Saturday, February 21, 2009

Week 7: Sampling & Surveys

Appropriate Purposes for Surveys
Surveys can appropriately be used to make large descriptive tasks possible with a minimum of cost and effort. (Sampling surveys describe a large group (population) in terms of a sample (smaller part of group). It concentrates on a few variables of small groups, which can be representative of a larger group.) It allows researchers to obtain readily observed or recalled behavior, and can be related to several major demographic characteristics. It helps reduce large populations to a manageable size because of sampling procedures and provides a valuable means of obtaining representative descriptive information (not cause/effect).

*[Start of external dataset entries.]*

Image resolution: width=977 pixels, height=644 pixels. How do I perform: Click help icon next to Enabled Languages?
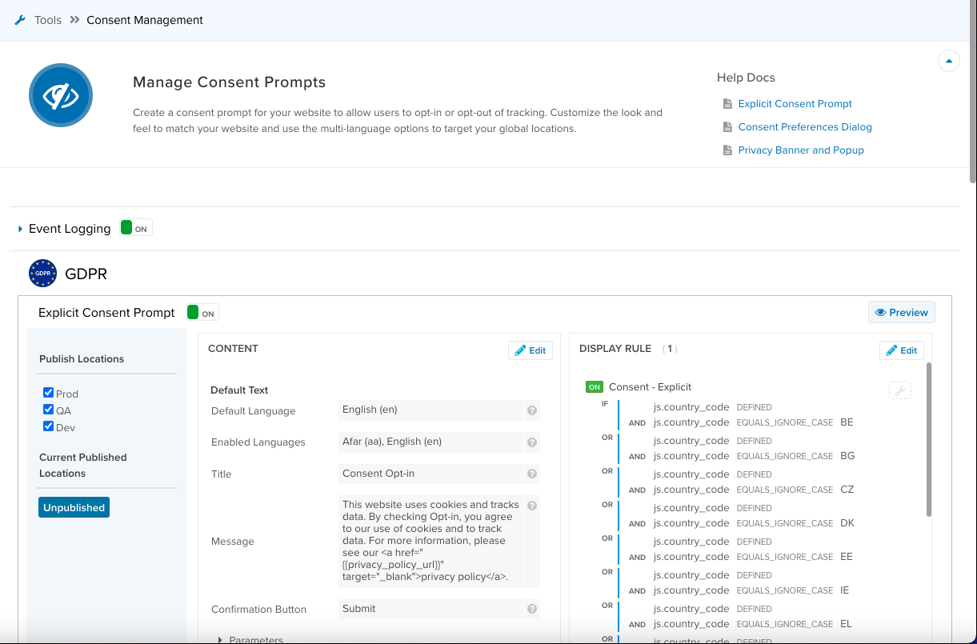click(x=531, y=442)
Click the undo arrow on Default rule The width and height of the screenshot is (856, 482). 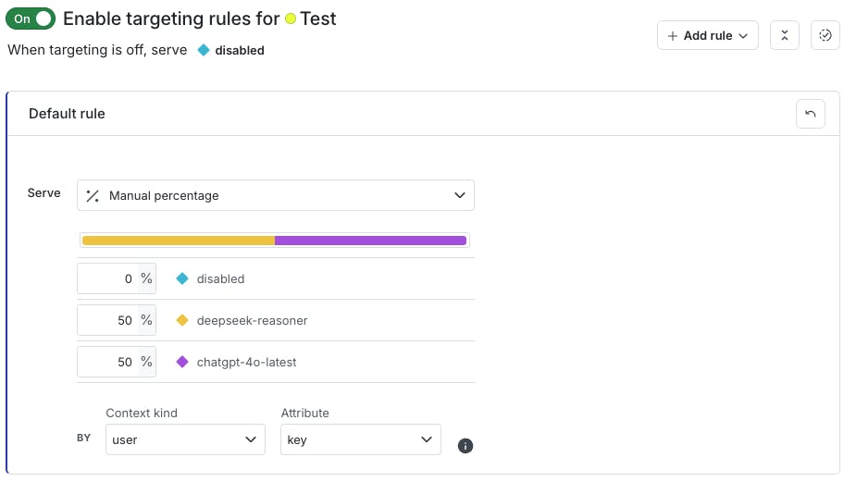coord(811,114)
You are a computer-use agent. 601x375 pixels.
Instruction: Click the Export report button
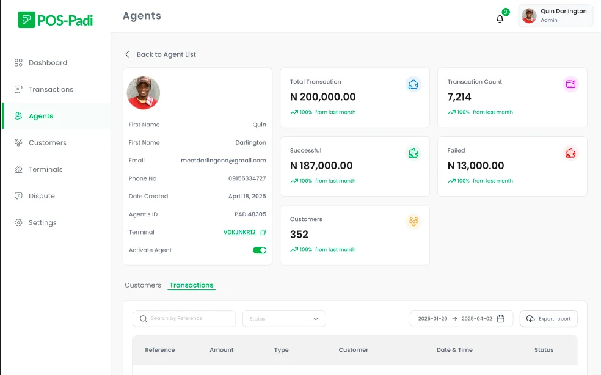(x=548, y=319)
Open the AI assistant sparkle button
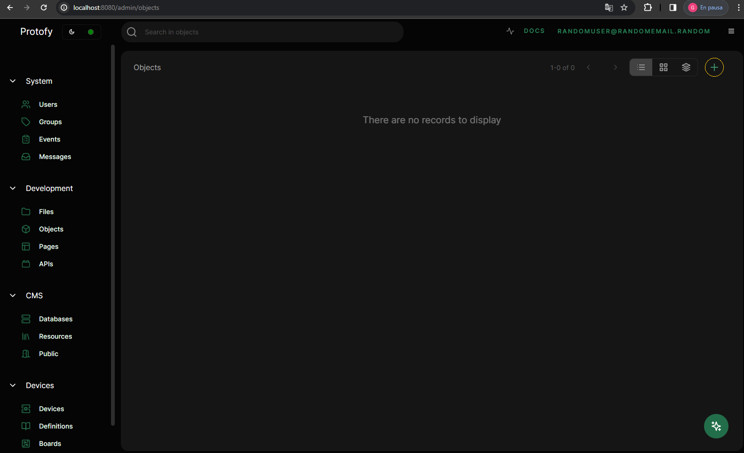The image size is (744, 453). coord(716,426)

Surveys make the research effort more reasonable. Researchers should look into the question of feasibility (# of units) from which they can collect good data and also adequately analyze it.

Subject Selection
The simplest and best strategy for subject selection is random selection, in which the number of the population selected for study is put into alphabetical order, and then selected randomly by hand (long and involved), or ideally by calculator or computer (using a random number function). Data is collected using questionnaires (scored, and open ended questions). Other types of sampling include systematic random sampling (useful when the population to be studied is already organized in a sequence in the data); quota sampling (helpful when a researcher knows the % of specific features of the population); stratified samples (when some parts of the population are of more immediate interest); cluster samples (when the researcher wishes to study individual units within a large population. This type of sampling should be avoided unless the researcher is using or is a strong statistician).

Collecting and Analyzing Data
Questionnaires (scored and open ended questions) and surveys can be used. Prime consideration should be given to the capability of eliciting a high response rate. Response rates are part of analyzing data, and depend on following sampling size, and paying attention to the nonresponse to questionnaires (remember to chase the data - make phone calls, and try to make two or three attempts to obtain the data). 3 types of data can be collected in a survey: nominal (simple counting/#'s and %'s); interval (usually comes from test scores w/large #'s of items); rank (subjects placed in hierarchical order, which is assumed to be equal order) (p.70-74 L&A).

Possible Generalizations
This is descriptive research, so one must be careful drawing conclusions from the results, as it is often difficult to make cause/effect statements. These generalizations should be made only to the population from which the sample was drawn (p.78 L&A).

(Material taken from Lauer & Asher)

1 comment:

  1. Wendy, did you find it difficult discerning how far was too far concerning cause/effect generalizations? In the other readings, I found myself throwing up a finger--AHA!--thinking I've found a researcher trespassing on quantitative ground, i.e., drawing a cause/effect conclusion. After throwing up my finger multiple times, I started wondering if my trigger was too sensitive: I was finding cause/effect statements scattered throughout the endings of most readings. The ground leading up to them seems slippery as wet tile, on a slope, with a strong wind at your back. I hope we are able to discuss how exactly you can creep up to a cause/effect conclusion without actually writing one. That's where the persuasive power seems to lie: to do everything you can with your research to indicate there is some kind of correlation, some kind of undeniable relationship, without stepping over that thin line separating causes from their effects. But the descriptive mode keeps lurching, wanting to leap, wanting to get to the other side. Or am I, again, just a little too sensitive about this?